The Big 4 of Blockchain
I believe that most of the readers of this article know by now that blockchain does not equal bitcoin (or any other cryptocurrency for that matter). For those who don’t know about this yet, I will post an article soon, explaining why you need to broaden your blockchain scope substantially.
Let’s start by a quick definition of what a blockchain is. In one sentence, blockchain is a trusted distributed ledger, with a shared set of business processes (smart contracts) across all the members of a particular business group. In other words, it is a transaction platform, where several parties cooperate to ease the transaction process.
Establishing that blockchain is far beyond the ‘crypto-craze’, we can start looking at the actual business uses and talking about the real-life use cases. When trying to establish which industries and which parts of the business process could be improved by implementing blockchain, we need to have a basic notion about the main concepts that blockchain brings to the ‘game’.
In this article I will tell you about the 4 key terms of blockchain for business use and why they are the key ones.
1. Shared Ledger
This is pretty much the blockchain basics. On any blockchain 101 course, you will ever take, a definition of a shared ledger will follow straight after the definition of a blockchain itself. Here it is then, in the simplest terms:
Shared ledger is a record of transactions, that is shared across the participants (distributed/replicated).
Participants all have the view of the transactions made by all the parties. This has an enormous impact on enhancing transparency and the possibility to track all the transactions.
The shared ledger can be permissioned, meaning that each participant is given the permission to see only certain transactions that are relevant to them and the role they are playing in the business network.
Records of all the changes that are kept in the shared ledger are unchangeable. Once the change is made, it is not possible to delete it, move it or change it. No changes or transactions are possible without creating another block of information about that transaction on the chain. This feature is absolutely crucial for the transparency of the system.
2. Permissions
Even though the ledger is shared (replicated), the participant privacy is achieved thanks to cryptographic solutions. Participants are allowed to operate on blockchain with their specific anonymous identification, thanks to this technology. This results in transactions being private.

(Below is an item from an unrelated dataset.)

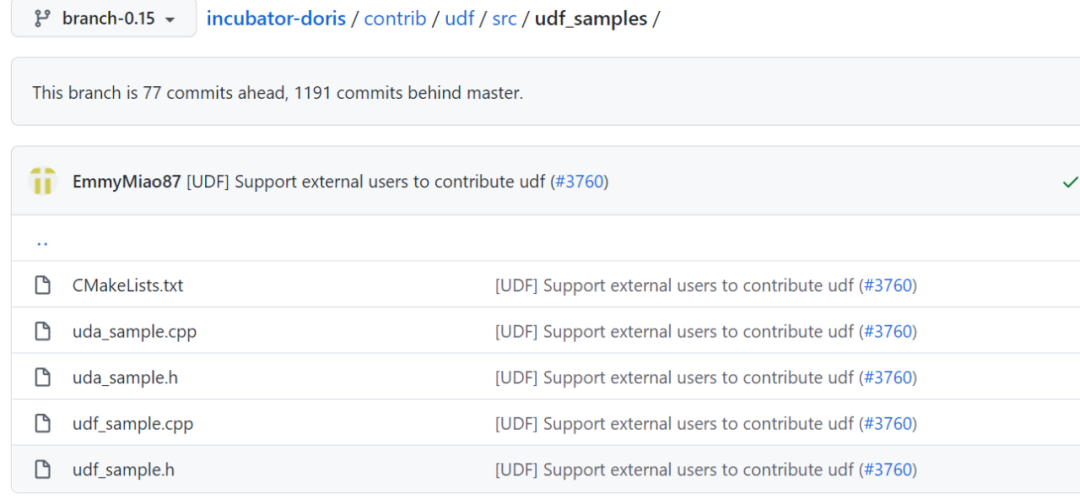Open the branch-0.15 branch selector dropdown
This screenshot has height=500, width=1080.
point(104,19)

Permissions then allow only certain members (based on the business network needs) to view certain parts of the chain and add blocks.
3. Consensus
The consensus is the way transactions are verified. It is important to make sure transactions that are conducted are valid and in compliance with the business network’s needs.
If a participant makes a change to the ledger (executes a transaction), it needs to be ensured that the note about this change is distributed to all the parties in a shared ledger. This is currently one of the biggest challenges of the blockchain world. Two factors are of particular importance when it comes to designing consensus solutions: security and speed.
There are several options to tackle this issue at the moment. Probably the most well-known is the way Bitcoin did it in a form of cryptographic mining, where the ‘miners’ were rewarded for verifying transactions. This approach has two main flaws — it is slow and expensive — therefore, inefficient for businesses.
Another approach could be, for example, a multi-signature, in smaller business networks with just a few parties. This would mean including a consensus rule of approval. Every transaction then needs to be signed by 3/5 business network participants. This is obviously just an example and different rules and methodologies can be used.
4. Smart contracts
Last of the ‘Big 4’ of blockchain are the smart contracts. These are contracts agreed to by all the parties in the network. They are the rules of play. The rules are embedded in the blockchain, in the code and therefore execute automatically, once a certain set of prerequisites if fulfilled. They are therefore written out in a programming language.
What are the benefits for businesses? By writing the contract out and embedding it on the blockchain, it decreases the uncertainty and improves trust among the participants. Smart contracts can automate certain processes (for example automatic provision of services/automatic payment for these services based on current needs) and make processes faster (processing payments for goods and services, validating insurance data, etc.).
Smart contracting has potential wide uses not only for larger enterprises. Once the blockchain network will be fully developed, individuals will be able to smart-contract exchanges of goods and services between them, as well as firms will be able to have smart contracts with individuals. This would become particularly interesting for service provider firms (electricity, gas, etc.) that could benefit from easing the complexity of their internal processes. Eventually, any firm providing any assets could have their transactions up and running on the blockchain.
Well, this was the blockchain Big 4. The four important concepts that you will come across and need to understand in order to appreciate the value this new technology brings. Not only to the business world but potentially, to our everyday lives.